— START —
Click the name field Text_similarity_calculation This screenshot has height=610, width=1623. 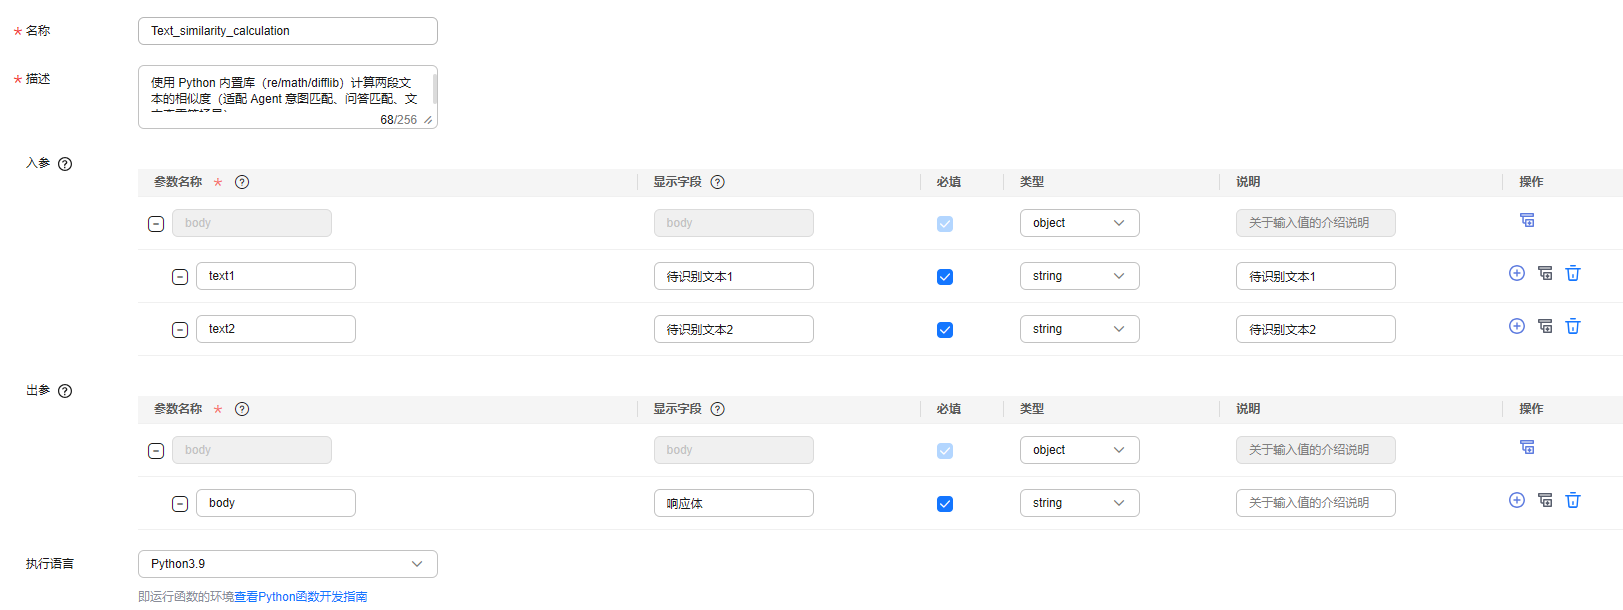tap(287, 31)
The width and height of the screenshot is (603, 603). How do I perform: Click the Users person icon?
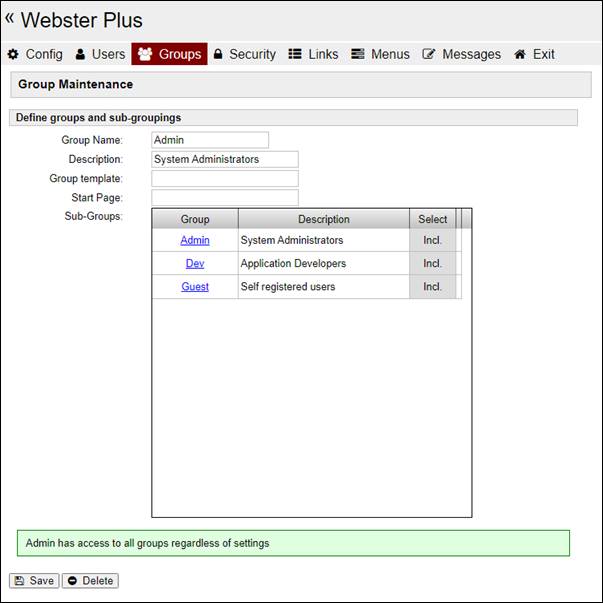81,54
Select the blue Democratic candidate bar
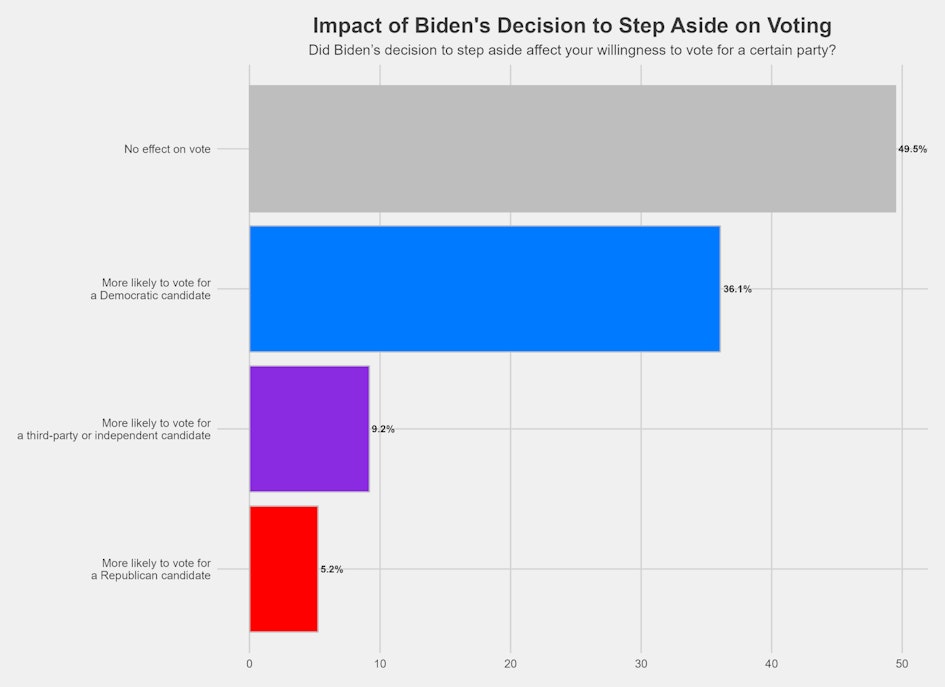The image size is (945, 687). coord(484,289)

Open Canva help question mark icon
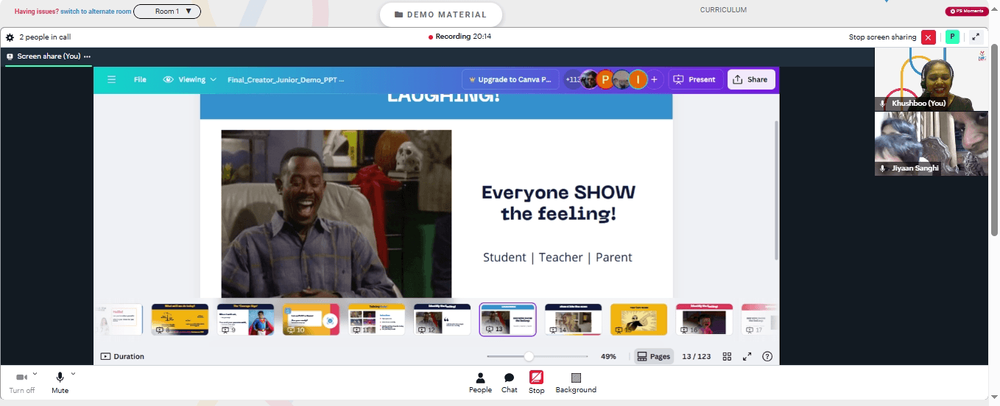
— END —
## Exercise brief:
Copy the material word for word, from the line with "The width and" through the end of the material, and leave out the pictures.

## Answer to the problem:
The width and height of the screenshot is (603, 603). How do I perform: Click the Users person icon?
81,54
Select the blue Democratic candidate bar
The image size is (945, 687). coord(484,289)

Open Canva help question mark icon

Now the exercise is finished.